WHAT IS NEEDED →
Exactly as they appear below, repeat the lines from the one with "Task: Click the credit" through the one with "This screenshot has", and no others.

INFORMATION GIVEN →
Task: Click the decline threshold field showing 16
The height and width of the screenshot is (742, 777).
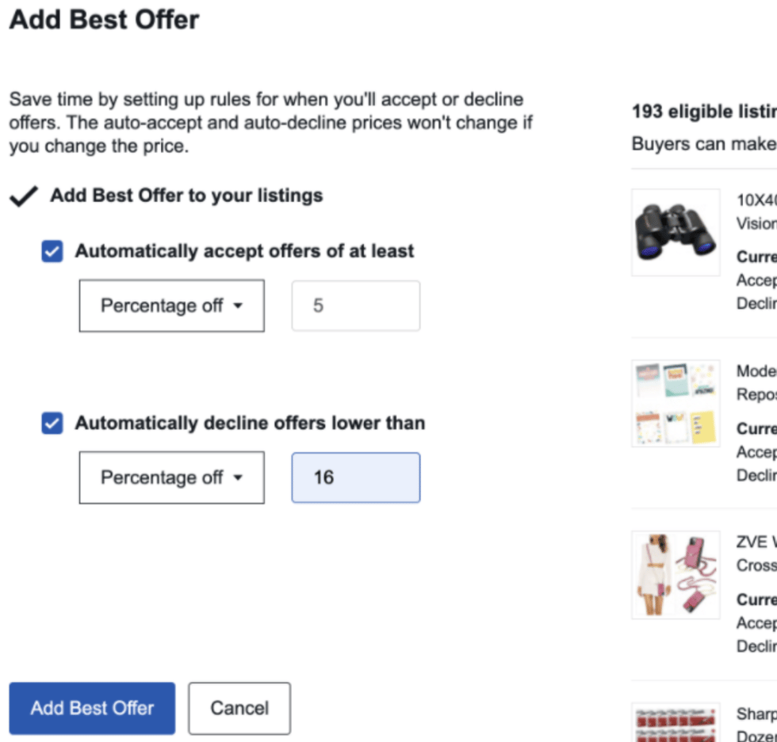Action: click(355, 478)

--

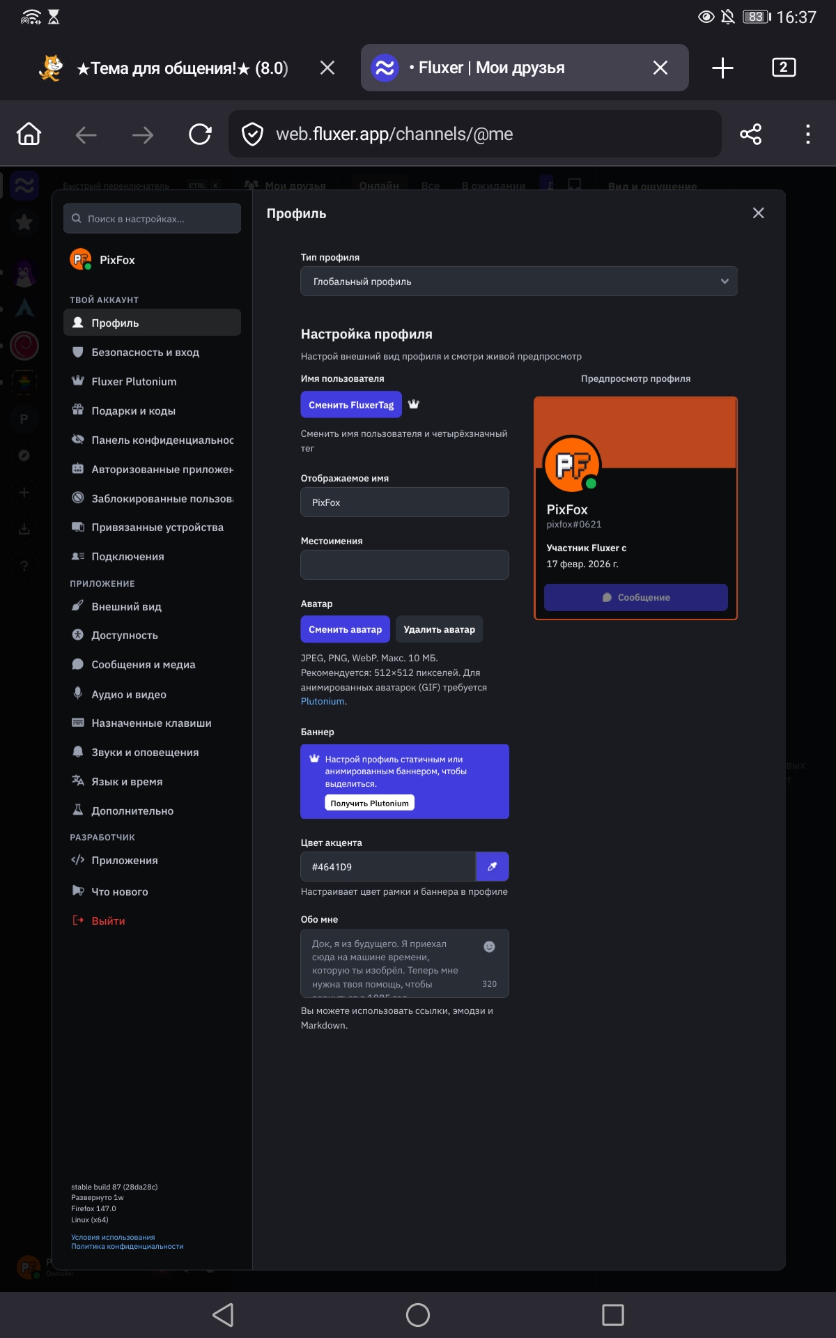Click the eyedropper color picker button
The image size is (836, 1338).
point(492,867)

---

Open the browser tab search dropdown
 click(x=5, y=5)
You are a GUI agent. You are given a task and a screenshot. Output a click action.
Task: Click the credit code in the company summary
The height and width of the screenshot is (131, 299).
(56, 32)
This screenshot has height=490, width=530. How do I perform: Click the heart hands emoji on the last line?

EXERCISE ANSWER →
Task: Click the credit code in the company summary
The height and width of the screenshot is (131, 299).
(56, 32)
This screenshot has height=490, width=530. How do I perform: Click the heart hands emoji on the last line?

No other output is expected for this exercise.